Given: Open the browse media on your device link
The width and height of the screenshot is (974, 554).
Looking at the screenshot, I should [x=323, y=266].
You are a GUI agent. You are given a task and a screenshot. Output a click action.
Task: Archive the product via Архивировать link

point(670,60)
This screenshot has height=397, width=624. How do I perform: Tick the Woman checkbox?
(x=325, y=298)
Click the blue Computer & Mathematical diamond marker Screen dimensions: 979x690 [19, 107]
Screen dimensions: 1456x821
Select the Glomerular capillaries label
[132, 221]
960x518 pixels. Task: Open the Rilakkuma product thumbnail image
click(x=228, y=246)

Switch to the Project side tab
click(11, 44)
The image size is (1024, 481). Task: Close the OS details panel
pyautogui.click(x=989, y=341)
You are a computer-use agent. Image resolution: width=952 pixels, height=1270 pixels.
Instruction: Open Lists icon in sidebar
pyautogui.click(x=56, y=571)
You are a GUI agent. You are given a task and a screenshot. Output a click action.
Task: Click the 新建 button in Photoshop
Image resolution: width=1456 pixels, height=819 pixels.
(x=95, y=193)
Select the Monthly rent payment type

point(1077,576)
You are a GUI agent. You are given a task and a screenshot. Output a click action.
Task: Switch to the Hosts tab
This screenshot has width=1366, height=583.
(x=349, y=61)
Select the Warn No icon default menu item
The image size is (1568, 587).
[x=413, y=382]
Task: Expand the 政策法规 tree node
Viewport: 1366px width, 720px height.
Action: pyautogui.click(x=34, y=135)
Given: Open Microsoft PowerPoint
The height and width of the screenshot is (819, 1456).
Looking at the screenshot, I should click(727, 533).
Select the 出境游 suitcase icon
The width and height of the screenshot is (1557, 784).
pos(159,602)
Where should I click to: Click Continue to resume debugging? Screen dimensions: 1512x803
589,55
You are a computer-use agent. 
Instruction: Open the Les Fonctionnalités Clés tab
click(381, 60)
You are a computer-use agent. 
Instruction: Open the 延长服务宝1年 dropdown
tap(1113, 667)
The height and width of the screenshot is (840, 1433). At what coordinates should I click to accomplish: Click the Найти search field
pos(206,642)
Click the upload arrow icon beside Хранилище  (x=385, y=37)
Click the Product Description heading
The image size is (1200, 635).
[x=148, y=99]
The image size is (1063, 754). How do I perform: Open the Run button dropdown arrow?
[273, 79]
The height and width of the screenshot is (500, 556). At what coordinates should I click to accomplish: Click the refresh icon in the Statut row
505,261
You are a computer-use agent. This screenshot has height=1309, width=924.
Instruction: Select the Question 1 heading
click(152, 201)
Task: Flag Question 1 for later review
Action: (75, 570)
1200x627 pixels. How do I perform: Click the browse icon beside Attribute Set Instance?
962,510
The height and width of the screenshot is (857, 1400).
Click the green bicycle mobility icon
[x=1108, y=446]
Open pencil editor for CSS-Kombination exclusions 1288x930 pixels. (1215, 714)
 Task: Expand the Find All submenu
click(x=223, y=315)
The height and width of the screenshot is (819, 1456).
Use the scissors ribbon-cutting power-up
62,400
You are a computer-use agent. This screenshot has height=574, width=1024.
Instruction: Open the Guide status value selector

_Task description_.
Update the material above so that each occurrence of "GUI agent" reads "screen agent", keeping all other text unchanged.

_Solved exercise_.
Given: Open the browse media on your device link
The width and height of the screenshot is (974, 554).
Looking at the screenshot, I should [x=323, y=266].
You are a screen agent. You are given a task and a screenshot. Output a click action.
Task: Archive the product via Архивировать link

point(670,60)
This screenshot has height=397, width=624. How do I perform: Tick the Woman checkbox?
(x=325, y=298)
Click the blue Computer & Mathematical diamond marker Screen dimensions: 979x690 [19, 107]
Screen dimensions: 1456x821
Select the Glomerular capillaries label
[132, 221]
960x518 pixels. Task: Open the Rilakkuma product thumbnail image
click(x=228, y=246)

Switch to the Project side tab
click(11, 44)
The image size is (1024, 481). Task: Close the OS details panel
pyautogui.click(x=989, y=341)
You are a computer-use agent. Image resolution: width=952 pixels, height=1270 pixels.
Instruction: Open Lists icon in sidebar
pyautogui.click(x=56, y=571)
You are a screen agent. You are given a task and a screenshot. Output a click action.
Task: Click the 新建 button in Photoshop
Image resolution: width=1456 pixels, height=819 pixels.
(x=95, y=193)
Select the Monthly rent payment type

point(1077,576)
You are a screen agent. You are given a task and a screenshot. Output a click action.
Task: Switch to the Hosts tab
This screenshot has width=1366, height=583.
(x=349, y=61)
Select the Warn No icon default menu item
The image size is (1568, 587).
[x=413, y=382]
Task: Expand the 政策法规 tree node
Viewport: 1366px width, 720px height.
Action: pyautogui.click(x=34, y=135)
Given: Open Microsoft PowerPoint
The height and width of the screenshot is (819, 1456).
Looking at the screenshot, I should click(727, 533).
Select the 出境游 suitcase icon
The width and height of the screenshot is (1557, 784).
pos(159,602)
Where should I click to: Click Continue to resume debugging? Screen dimensions: 1512x803
589,55
You are a computer-use agent. 
Instruction: Open the Les Fonctionnalités Clés tab
click(381, 60)
You are a computer-use agent. 
Instruction: Open the 延长服务宝1年 dropdown
tap(1113, 667)
The height and width of the screenshot is (840, 1433). At what coordinates should I click to accomplish: Click the Найти search field
pos(206,642)
Click the upload arrow icon beside Хранилище  (x=385, y=37)
Click the Product Description heading
The image size is (1200, 635).
[x=148, y=99]
The image size is (1063, 754). How do I perform: Open the Run button dropdown arrow?
[273, 79]
The height and width of the screenshot is (500, 556). At what coordinates should I click to accomplish: Click the refresh icon in the Statut row
505,261
You are a computer-use agent. This screenshot has height=1309, width=924.
Instruction: Select the Question 1 heading
click(152, 201)
Task: Flag Question 1 for later review
Action: (75, 570)
1200x627 pixels. How do I perform: Click the browse icon beside Attribute Set Instance?
962,510
The height and width of the screenshot is (857, 1400).
Click the green bicycle mobility icon
[x=1108, y=446]
Open pencil editor for CSS-Kombination exclusions 1288x930 pixels. (1215, 714)
 Task: Expand the Find All submenu
click(x=223, y=315)
The height and width of the screenshot is (819, 1456).
Use the scissors ribbon-cutting power-up
62,400
You are a computer-use agent. This screenshot has height=574, width=1024.
Instruction: Open the Guide status value selector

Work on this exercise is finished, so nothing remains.